I rather thought that the flight model would be referenced to the air mass and the relative motion over the ground would be based on the final results of the aero calculations, but it seems like the plane is referenced against the ground and it is the aero calculations that must be adjusted to take wind and motion through the air into account. Wouldn't the aero calculations be easier if all motion was referenced to the air mass and not the ground?

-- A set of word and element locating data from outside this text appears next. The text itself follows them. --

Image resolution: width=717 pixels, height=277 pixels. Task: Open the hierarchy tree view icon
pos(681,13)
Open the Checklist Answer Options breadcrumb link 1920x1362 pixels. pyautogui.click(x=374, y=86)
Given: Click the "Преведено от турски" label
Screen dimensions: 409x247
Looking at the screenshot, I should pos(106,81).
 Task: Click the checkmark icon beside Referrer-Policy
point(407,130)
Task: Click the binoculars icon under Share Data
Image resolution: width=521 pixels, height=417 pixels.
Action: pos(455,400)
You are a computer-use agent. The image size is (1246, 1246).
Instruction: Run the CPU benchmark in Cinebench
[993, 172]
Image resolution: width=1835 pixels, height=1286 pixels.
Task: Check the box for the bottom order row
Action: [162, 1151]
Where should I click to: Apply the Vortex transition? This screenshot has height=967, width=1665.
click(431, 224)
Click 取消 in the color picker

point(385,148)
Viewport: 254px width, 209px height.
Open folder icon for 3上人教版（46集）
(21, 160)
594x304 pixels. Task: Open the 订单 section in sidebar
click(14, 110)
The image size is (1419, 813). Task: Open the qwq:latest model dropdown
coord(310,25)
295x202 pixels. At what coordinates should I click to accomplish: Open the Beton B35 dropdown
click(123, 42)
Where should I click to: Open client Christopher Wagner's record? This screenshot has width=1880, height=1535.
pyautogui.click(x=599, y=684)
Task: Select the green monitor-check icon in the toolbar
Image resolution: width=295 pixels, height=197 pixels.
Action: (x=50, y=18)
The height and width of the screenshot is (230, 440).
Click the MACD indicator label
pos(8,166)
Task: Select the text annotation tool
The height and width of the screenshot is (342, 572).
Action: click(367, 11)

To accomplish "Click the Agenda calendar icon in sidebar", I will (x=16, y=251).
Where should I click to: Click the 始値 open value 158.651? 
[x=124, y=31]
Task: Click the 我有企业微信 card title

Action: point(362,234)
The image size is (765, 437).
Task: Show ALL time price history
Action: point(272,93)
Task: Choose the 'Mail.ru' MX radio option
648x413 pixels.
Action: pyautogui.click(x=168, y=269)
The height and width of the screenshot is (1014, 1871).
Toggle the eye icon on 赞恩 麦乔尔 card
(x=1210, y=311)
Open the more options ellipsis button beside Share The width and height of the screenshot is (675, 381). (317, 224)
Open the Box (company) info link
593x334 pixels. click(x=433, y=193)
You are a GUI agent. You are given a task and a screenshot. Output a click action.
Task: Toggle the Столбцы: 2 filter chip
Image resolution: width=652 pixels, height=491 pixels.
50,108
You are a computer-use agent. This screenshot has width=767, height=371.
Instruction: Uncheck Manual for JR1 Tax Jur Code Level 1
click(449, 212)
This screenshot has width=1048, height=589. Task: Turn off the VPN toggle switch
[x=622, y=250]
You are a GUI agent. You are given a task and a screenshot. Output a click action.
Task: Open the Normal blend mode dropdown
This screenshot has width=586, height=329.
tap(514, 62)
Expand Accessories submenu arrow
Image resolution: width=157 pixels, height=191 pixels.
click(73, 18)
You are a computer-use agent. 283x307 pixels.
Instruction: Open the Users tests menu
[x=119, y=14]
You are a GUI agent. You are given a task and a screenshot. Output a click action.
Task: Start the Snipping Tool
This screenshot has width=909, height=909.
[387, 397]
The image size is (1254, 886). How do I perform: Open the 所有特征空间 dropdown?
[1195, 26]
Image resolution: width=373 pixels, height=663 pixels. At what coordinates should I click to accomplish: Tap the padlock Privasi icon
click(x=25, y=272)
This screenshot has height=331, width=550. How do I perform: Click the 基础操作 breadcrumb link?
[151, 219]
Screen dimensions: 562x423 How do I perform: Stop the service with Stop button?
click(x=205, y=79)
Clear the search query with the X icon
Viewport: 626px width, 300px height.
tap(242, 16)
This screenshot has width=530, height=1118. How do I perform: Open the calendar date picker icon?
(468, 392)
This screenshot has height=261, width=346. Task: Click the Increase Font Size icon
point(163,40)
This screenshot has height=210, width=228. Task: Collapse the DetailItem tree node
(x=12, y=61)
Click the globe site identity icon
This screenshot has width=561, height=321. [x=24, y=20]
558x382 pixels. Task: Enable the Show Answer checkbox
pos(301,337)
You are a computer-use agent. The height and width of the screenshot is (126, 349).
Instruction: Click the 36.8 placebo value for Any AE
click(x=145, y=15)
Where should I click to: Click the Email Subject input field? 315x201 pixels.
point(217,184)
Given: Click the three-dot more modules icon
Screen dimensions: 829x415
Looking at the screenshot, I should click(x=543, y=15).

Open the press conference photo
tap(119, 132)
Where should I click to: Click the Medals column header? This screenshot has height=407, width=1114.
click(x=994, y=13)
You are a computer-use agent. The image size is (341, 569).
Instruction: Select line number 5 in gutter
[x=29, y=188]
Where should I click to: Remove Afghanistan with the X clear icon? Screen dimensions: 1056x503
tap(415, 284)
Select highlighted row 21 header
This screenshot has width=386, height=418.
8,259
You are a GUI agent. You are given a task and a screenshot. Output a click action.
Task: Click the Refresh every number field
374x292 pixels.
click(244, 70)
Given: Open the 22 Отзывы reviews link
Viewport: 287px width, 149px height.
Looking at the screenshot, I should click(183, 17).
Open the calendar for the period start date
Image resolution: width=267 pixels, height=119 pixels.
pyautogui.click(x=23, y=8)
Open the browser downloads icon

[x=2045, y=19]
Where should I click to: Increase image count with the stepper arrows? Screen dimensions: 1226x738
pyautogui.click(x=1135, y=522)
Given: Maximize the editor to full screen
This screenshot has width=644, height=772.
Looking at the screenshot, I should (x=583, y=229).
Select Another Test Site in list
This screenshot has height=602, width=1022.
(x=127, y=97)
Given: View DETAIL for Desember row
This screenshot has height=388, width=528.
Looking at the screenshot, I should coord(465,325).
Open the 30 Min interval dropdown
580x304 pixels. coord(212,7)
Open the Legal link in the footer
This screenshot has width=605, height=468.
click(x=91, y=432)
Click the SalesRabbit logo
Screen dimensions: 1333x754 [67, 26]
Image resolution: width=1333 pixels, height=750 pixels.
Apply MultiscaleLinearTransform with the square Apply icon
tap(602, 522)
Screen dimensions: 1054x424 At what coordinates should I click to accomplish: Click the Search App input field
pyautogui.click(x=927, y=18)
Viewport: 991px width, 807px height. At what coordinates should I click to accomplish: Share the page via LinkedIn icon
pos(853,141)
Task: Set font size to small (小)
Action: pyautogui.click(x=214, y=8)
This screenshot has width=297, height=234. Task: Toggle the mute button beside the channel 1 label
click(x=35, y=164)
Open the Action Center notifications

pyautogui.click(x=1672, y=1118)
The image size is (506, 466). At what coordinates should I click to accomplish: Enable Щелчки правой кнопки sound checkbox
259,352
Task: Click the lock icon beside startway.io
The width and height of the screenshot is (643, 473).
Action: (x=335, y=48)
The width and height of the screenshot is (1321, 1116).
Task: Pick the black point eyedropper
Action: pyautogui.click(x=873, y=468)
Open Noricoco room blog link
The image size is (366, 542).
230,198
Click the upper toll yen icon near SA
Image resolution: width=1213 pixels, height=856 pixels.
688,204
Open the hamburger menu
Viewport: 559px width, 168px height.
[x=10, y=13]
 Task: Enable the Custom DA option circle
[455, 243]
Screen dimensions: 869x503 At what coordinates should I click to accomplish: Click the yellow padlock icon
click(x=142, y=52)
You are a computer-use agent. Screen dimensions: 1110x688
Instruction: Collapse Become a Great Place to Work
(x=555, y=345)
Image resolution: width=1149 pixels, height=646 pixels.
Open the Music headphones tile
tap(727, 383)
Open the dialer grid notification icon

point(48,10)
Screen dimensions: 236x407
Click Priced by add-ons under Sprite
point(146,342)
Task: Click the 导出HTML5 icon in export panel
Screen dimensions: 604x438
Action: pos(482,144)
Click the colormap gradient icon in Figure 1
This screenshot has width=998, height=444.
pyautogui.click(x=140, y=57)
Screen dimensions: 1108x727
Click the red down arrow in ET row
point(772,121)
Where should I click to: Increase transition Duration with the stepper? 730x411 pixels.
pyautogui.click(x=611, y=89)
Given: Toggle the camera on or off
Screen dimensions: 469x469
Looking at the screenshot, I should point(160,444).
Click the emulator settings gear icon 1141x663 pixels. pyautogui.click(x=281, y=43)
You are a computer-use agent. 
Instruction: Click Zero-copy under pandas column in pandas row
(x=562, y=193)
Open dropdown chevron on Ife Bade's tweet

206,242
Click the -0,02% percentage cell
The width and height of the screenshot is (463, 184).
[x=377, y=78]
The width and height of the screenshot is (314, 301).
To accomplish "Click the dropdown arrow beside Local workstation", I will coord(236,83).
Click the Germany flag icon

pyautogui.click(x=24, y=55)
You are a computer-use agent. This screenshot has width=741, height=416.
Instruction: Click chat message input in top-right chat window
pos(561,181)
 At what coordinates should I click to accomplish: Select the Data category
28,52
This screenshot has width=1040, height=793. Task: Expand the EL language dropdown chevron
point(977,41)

The weird behavior of the IAS/TAS needles and the other behavior seems to point to the motion being referenced to the ground and the aero calculations must be adjusted to take wind into account, which must be a very complex task. If the plane simply flew through an air mass and then only the motion across the ground was adjusted based on how that air mass was moving across the ground, it could simplify some things. It would also allow environmental effects such as thermals and other vertical wind motion. There would have to be a constant translation in positional reference coordinates since a motion of x feet through the air in any direction would not translate to a motion of x feet through the ground-referenced coordinate system, but that translation would be applied once instead of having to apply a wind vector to all of the calculated aero forces.
Or maybe it's already being done this way, and something else is causing the behavior I noted above. and HiTech is laughing at me for making a fool of myself.